Growing demand from Asia, and particularly from China, will underpin market growth for LNG, say leading industry figures at the Abu Dhabi International Petroleum Exhibition and Conference (ADIPEC), but importers are also pushing to benefit from more flexible pricing.
Speaking on the sidelines of ADIPEC, Cheniere Energy Executive Vice President and Chief Commercial Officer, Anatol Feygin, said Asia accounts for 70% of global LNG imports. He predicts China, which first imported LNG in 2006, will become the largest importer after Japan “within a year or two” as the market continues to expand.
“It has been growing at around 2.5 million tpy on average over the past decade,” said Feygin. “We see that growth rate increasing, possibly more than doubling, over the next three to five years and probably well beyond that, as China’s economy continues to grow, as it continues to urbanise, and as it aims to improve urban air quality and control carbon emissions.”
Cheniere is a Texas-based energy company, primarily involved in LNG-related businesses. Feygin is among the gas industry leaders speaking in an exclusive series of C-suite dialogues for senior decision makers at ADIPEC, sharing his insights into the future for natural gas and LNG in a low carbon, low cost landscape.
This landscape sees growing demand for clean-burning natural gas, and LNG providing a flexible way of being matching that demand with competitive new sources of supply. It also sees the United States transforming into an important energy exporter.
“The global gas and LNG markets have been going through an enormous transformation,” said Feygin. “In 2016, Cheniere started long-term LNG exports from the lower-48 US (US states, not including Alaska or Hawaii), something that was unthinkable just 10 years ago and completely changed market dynamics, trends and business deals.”
With more competition among suppliers, there is strong pressure to move away from the multi-year contracts that previously dominated the LNG trade.
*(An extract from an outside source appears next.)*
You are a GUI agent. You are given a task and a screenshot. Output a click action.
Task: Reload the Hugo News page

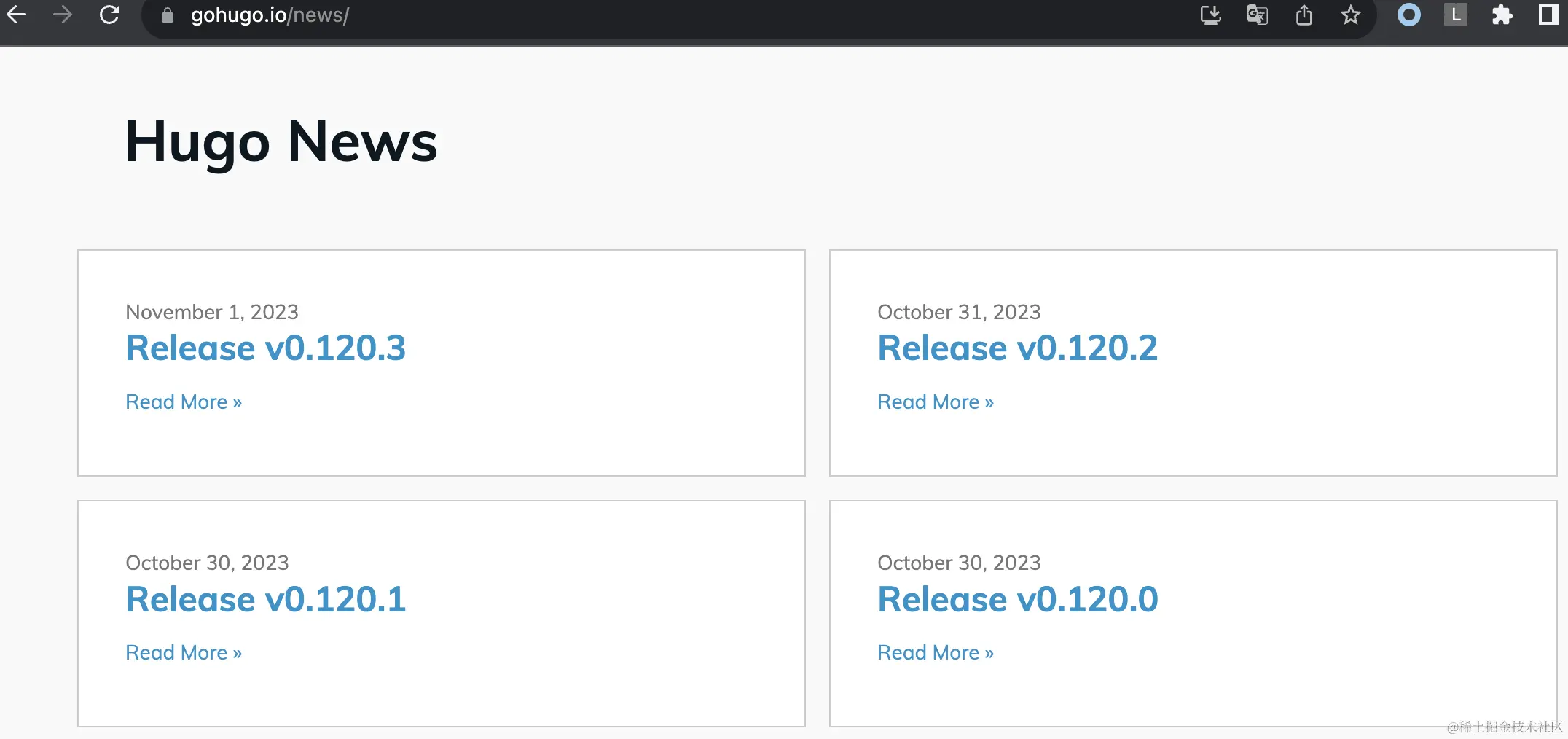point(109,15)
Importers who once wanted contracts that locked in their share of a limited supply for several years, now want shorter-term deals so they can benefit in a buyer’s market.
Tokyo Gas is one of the world’s biggest LNG importers. It was a pioneer in LNG as far back as 1969, and today serves markets both in Japan and across several other Asian countries, including offices in Malaysia, Singapore, Thailand, Indonesia, The Philippines and Vietnam.
Kunio Nohata, a Member of the Board, Senior Executive Officer, and Chief Executive of the Power Business Division at Tokyo Gas, says that to offer reasonable gas prices to customers, the company needs to pursue a competitive LNG price.
“Tokyo Gas has been developing and enhancing its gas and LNG value chain by tapping into new markets and increasing value to our customers,” said Nohata, who welcomes the growing conversation around natural gas at ADIPEC.
“At ADIPEC 2017 we look forward to discussing the future of gas and LNG, especially in terms of how we can make it a commodity more accessible to consumers and how both producers and customers are becoming more creative in discovering and developing new market opportunities.”
Much of the discussion revolves around finding the right balance in the market. High prices for LNG led many countries to exploit previously overlooked resources, investing in new extraction and export infrastructure, and supply grew faster than demand.
Feygin expects new supply will be needed early next decade to meet predicted demand growth, but that US exporters will most likely expand existing operations, which have infrastructure already in place, rather than commit to greenfield projects.
“We see the global market evolving rapidly at present, and the speed of change looks set to increase as US volumes ramp-up over the next few years,” Feygin said. “However, I also think we are still quite a way from being a fully commoditised product, like crude oil, for example.”